Understanding AI Hacking

Current and near-term language models have the potential to greatly empower hackers and fundamentally change cybersecurity. How effectively can current models assist bad actors and how soon might models be capable of hacking unaided?

Mentor

Research Projects

  • We are already seeing impressive vulnerability discovery and exploit generation capabilities from language models. It seems likely that there are more latent hacking capabilities that have not yet been discovered. Language models at present are not very capable of tasks that require complex planning, stealth, and actions over many time steps. However, a human using model capabilities to supplement or carry out each step in an attack chain can potentially greatly increase their effectiveness.

    Understanding these offensive security capabilities can help us understand many different aspects of AI risk. Open weight models like LLaMA can be fine tuned on arbitrary tasks and are not subject to input or output filtering like models which are only available from APIs. Comparing the cyber offensive of these models can help us understand the relative risks from open and closed models of different sizes.

    Future power seeking AI systems may leverage cyber offensive capabilities to access computational and financial resources as well as other types of assets.

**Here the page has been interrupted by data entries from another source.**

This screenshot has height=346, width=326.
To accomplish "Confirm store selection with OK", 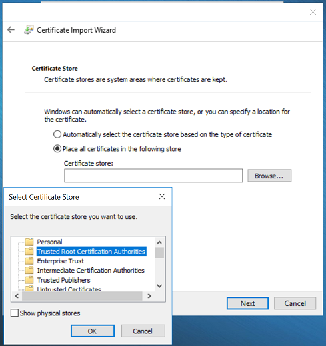I will [x=93, y=331].
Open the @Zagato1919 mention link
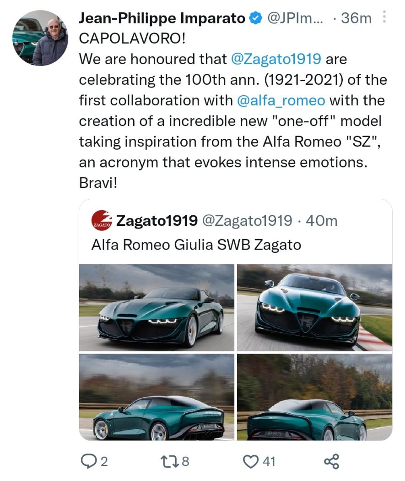Viewport: 405px width, 481px height. pyautogui.click(x=276, y=59)
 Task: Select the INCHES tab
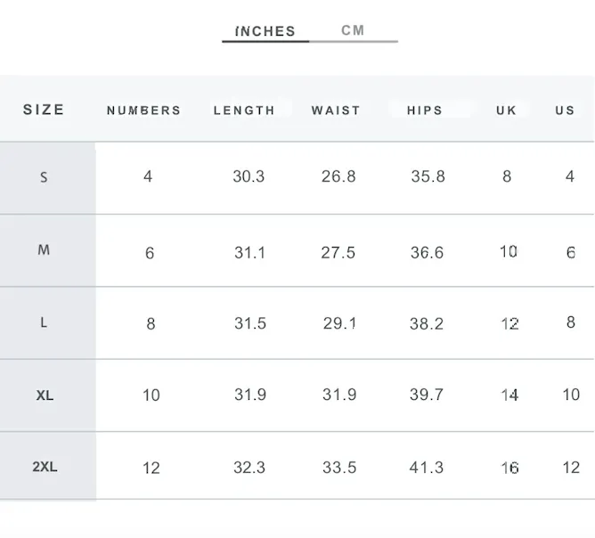point(265,31)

Even though it’s difficult to forecast language model abilities, it would be useful to establish a lower bound of what agentic AI systems will be capable of once they have greater abilities to plan and carry out actions over longer timescales. Understanding AI hacking abilities will likely be important for mitigating risks from AI takeover attempts.

Personal Fit

  • I’m looking for people who excel at:

    • Working with language models. We’re looking for somebody who is or could quickly become very skilled at working with frontier language models. This includes supervised fine-tuning, using reward models/functions (RLHF/RLAIF), building scaffolding (e.g. in the style of AutoGPT), and prompt engineering / jailbreaking.

    • Software engineering. Alongside working with LMs, much of the work you do will benefit from a strong foundation in software engineering—such as when designing APIs, working with training data, or doing front-end development. Moreover, strong SWE experience will help getting up to speed with working with LMs, hacking, or new areas we want to pivot to.

    • Technical communication. By writing papers, blog posts, and internal documents; and by speaking with the team and external collaborators about your research.

Selection Questions

Selection questions for Jeffrey include three long-response questions varying from 250-600 words. The questions include the following:

Problem 1
In the next two years, how do you think advances in language models will affect the offensive/defensive symmetry in computer systems?

Problem 2
Demonstrate using a language model how to find a vulnerability or exploit in a piece of software, service, or human interface. Please don’t break the law and follow responsible disclosure norms if you discover something new. This can be a short explanation of the vulnerability you found, optionally including screenshots or a video.
Problem 3
How important do you think hacking would be in an AI takeover attempt compared to other AI capabilities? Feel free to outline different scenarios or how this might change based on different assumptions about when/how an AI takeover attempt might occur.